Thoughts on Star Trek

May 28, 2009 22:59



  • Let's talking about some of that casting. Zachary Quinto as Spock? Loved him. So much so that I didn't even have a few moments of 'now to get used to someone else playing Spock'. And, I have to admit, I also kind of got that for Karl Urban playing McCoy. With the others, while I thought many of them did well, it was more on the strength of the scripting that I got the idea that these were the characters from the original series. For the most part, that's fine. I'd far rather someone coming fresh and playing Kirk or Scotty or whoever their way rather than trying to do an impression of the original actor. I suppose the one I got the least vibe of their original self from was Uhura. Of course, at least one scene that seemed important in term of her characterisation, the cinema screwed up the sound for.

  • I like that Captain Pike got a happy ending - alive and well. It would have been a tired cliché for Kirk to find him near-dead and doing some kind of 'go on without me' or sacrificing his almost-dead body at the last minute to save everyone.

  • I know it's a little twee, but I like that the Nokia tune has survived into the twenty-third century.

  • Now that Kirk's only got his mother left and Spock's only got his father, do you think they ever talk about setting them up?

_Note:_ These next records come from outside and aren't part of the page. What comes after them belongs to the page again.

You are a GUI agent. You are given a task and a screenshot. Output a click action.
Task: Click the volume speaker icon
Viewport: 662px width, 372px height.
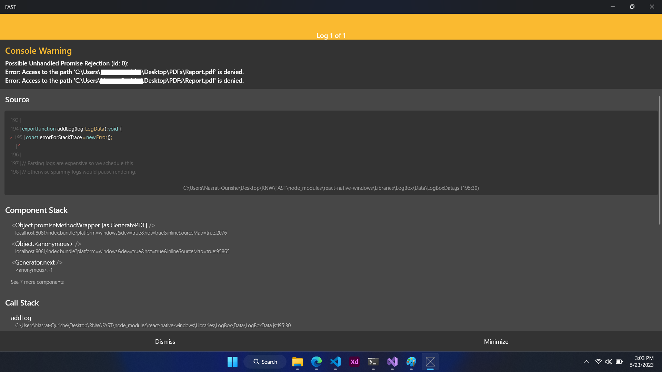pyautogui.click(x=609, y=362)
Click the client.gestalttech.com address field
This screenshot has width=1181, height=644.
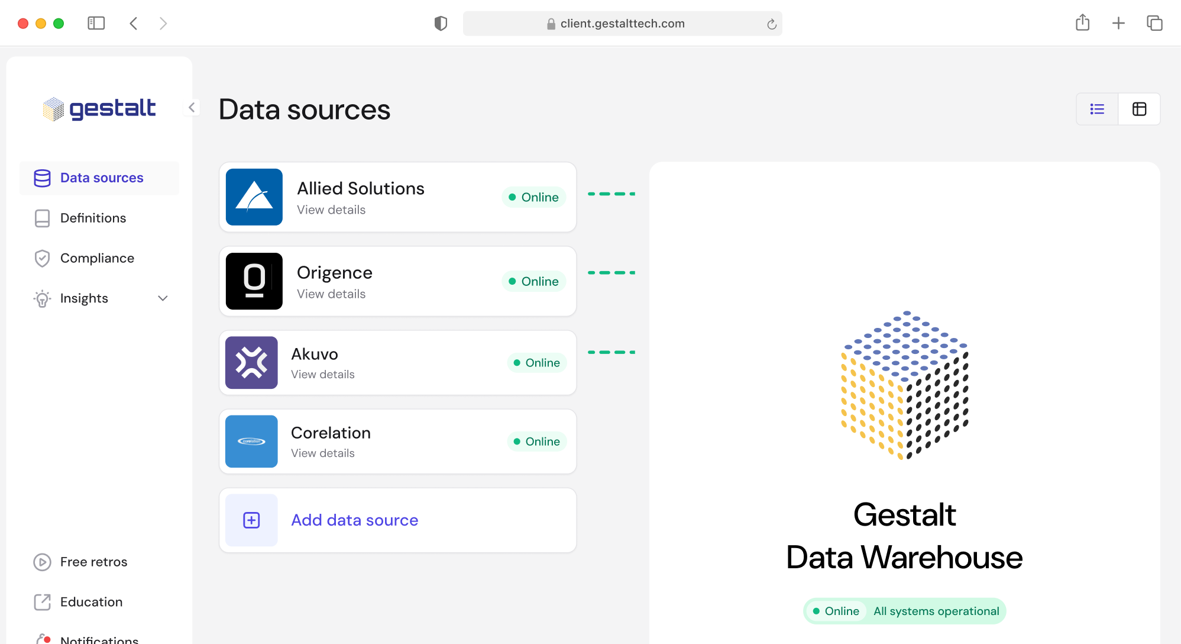click(x=622, y=23)
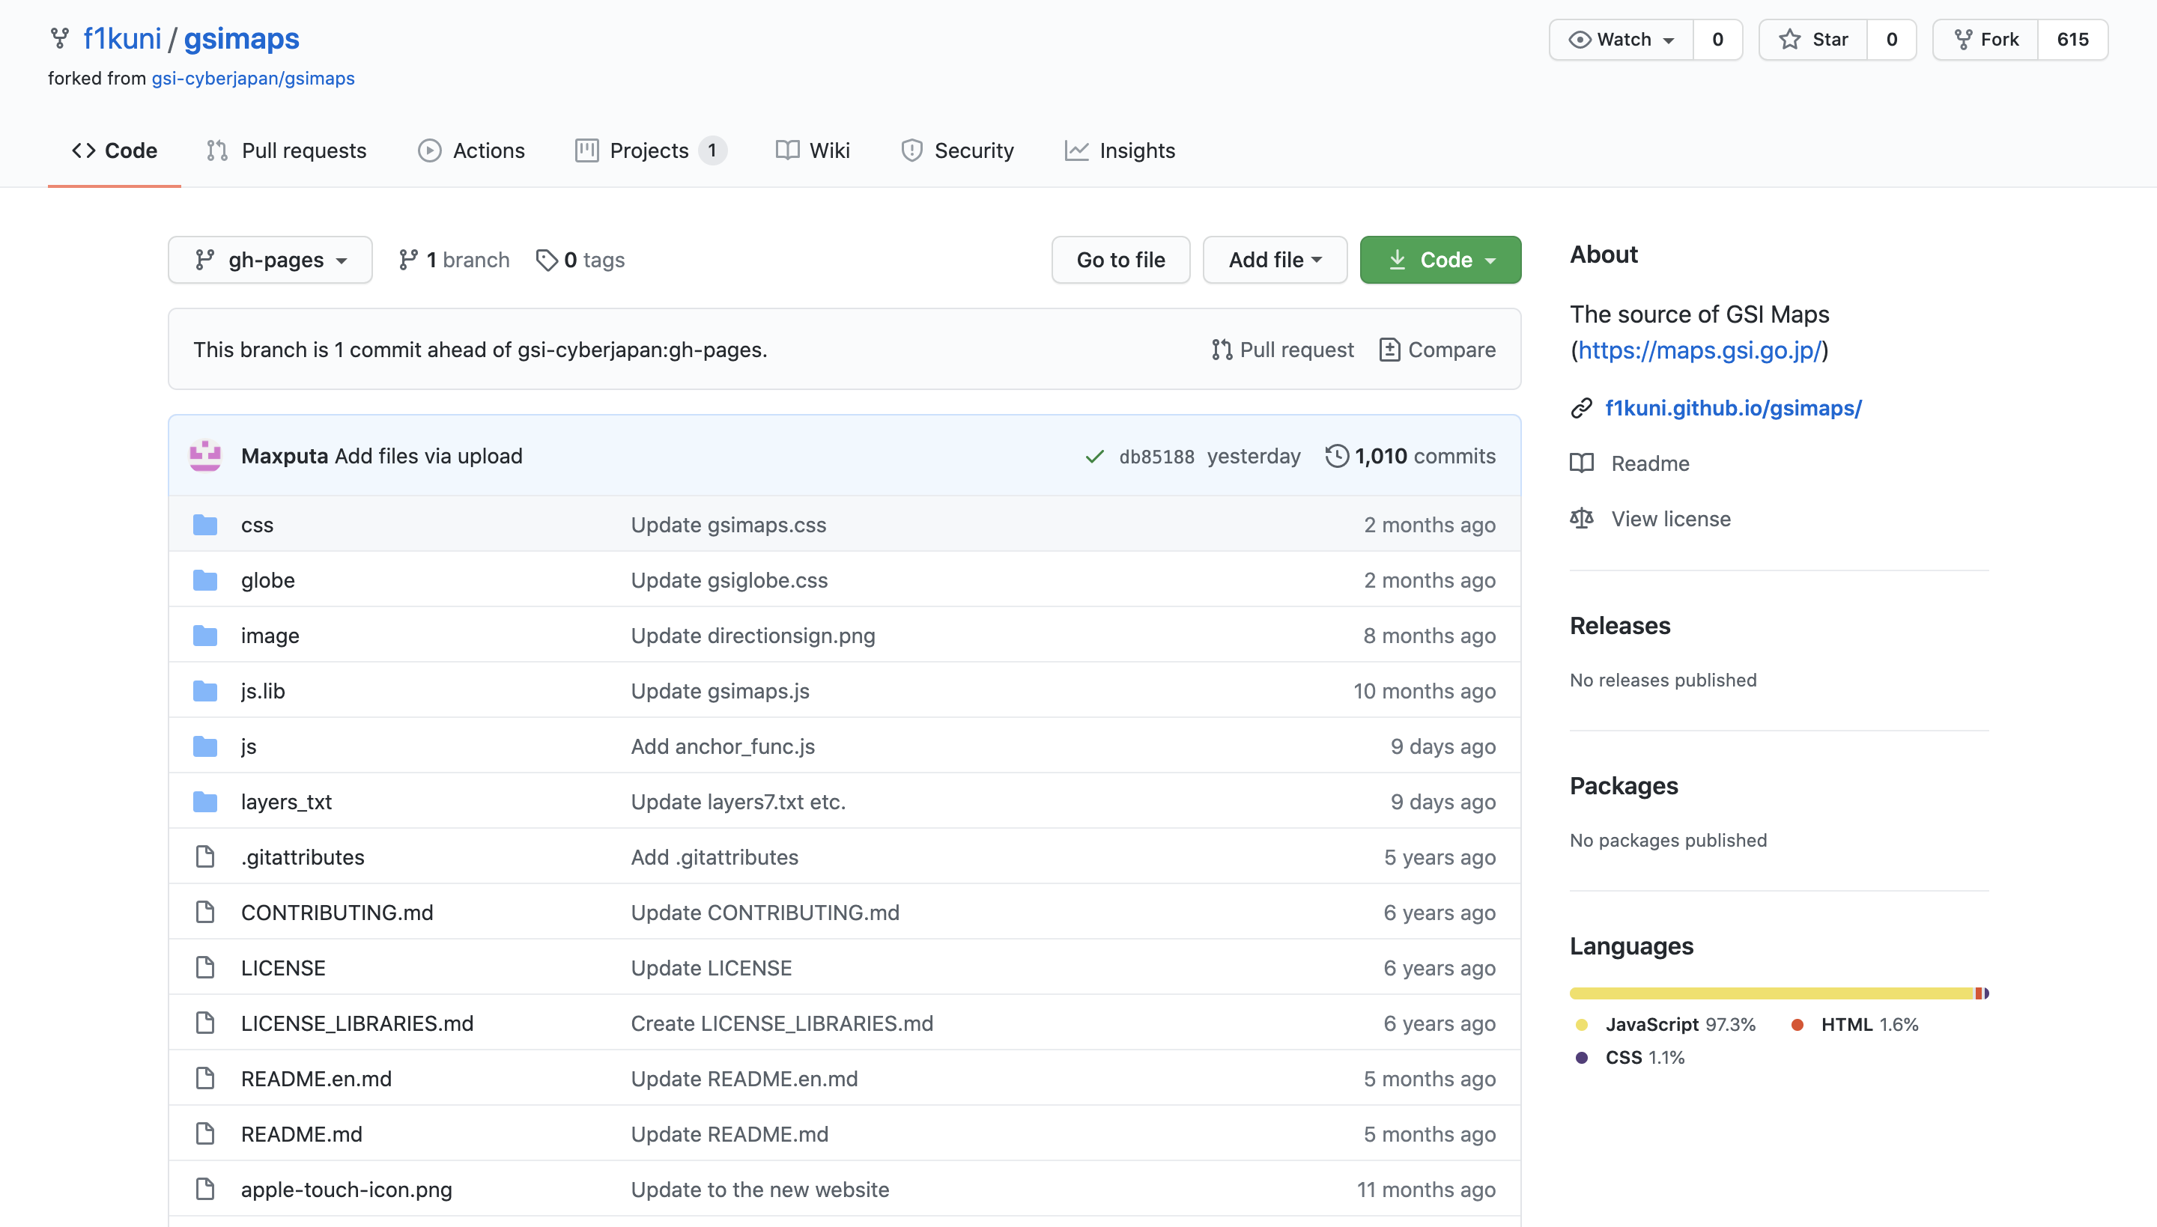
Task: Click the green checkmark on the latest commit
Action: click(1093, 456)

  • 24th-century Romulans have no sense of OH&S. An accidental jostle on one of those platforms could send you plummeting to your death. (Since they're the last of their kind, you'd think they'd be more concerned about losing people.)

  • Speaking of 'last of their kind', I'm rather glad that even with the changes to the timeline, Spock's not.

  • Wonder what Temporal Investigations made of all this? I kid, though. The time-travel plot made a pretty good part of the story itself, and so much of the point of using it is to make a fresh start to the Star Trek story. Wondering why the various time cops of Trek didn't step in, or how X worked when in Y episode they said this is not what I need to be doing. I enjoyed the film enough that I'll leave it to someone else to worry about all that. Besides, when it comes to time-travel, Star Trek self-admittedly makes up the rules as it goes along.

  • The older Spock made it sound like they'd all been caught up in the black hole as soon as it happened, and thrown back in time by subspace gravimetric tachyon compression magic. But the first part, when Nero asked the Kelvin captain the date, made it sound like he was on a prepared, dedicated time-travel mission.

  • 'I have been, and always shall be, your friend.' Awww.

  • Yay! Admiral Archer and beagles!

  • (Hang on, doesn't all this mean that the only previous Trek series not retconned away is Enterprise? The one that so many fanboys and fangirls don't like? Heeheeheehee.)

  • Oh, yeah. And the reincarnated Chekov didn't remind me much of Walter Koenig either. But he was a pretty fun character.

  • I like those red cadet uniforms. Actually, those grey ones that the not-cadets at the Academy wear are pretty spiffy too, if a little drab.

  • It would've been easy to contrive a 'moment of honour' or 'sudden gasp of the big-leagues' every time one of the 'main characters' - currently mostly cadets or low-ranked - took on the role we know them for. Which made me love McCoy's 'tell me something I don't know' when he got handed the chief medical position all the more.

  • I used to be able to pluck a correct stardate or future calendar point out of the air, something which now confuses me when I think about it too hard. So I may be wrong, and I didn't get there till the last one in the film, but it seems that 'stardates' are just like regular AD years now. Yes?

  • Simon Pegg as Scotty really was a lot of fun. (Sandwiches in the future. Heh.) I even liked his little friend.

  • Yes, I admit that if I were in charge of credit cookies, there would be one where the beagle came back. (So it might be a good thing that I don't make Star Trek movies.)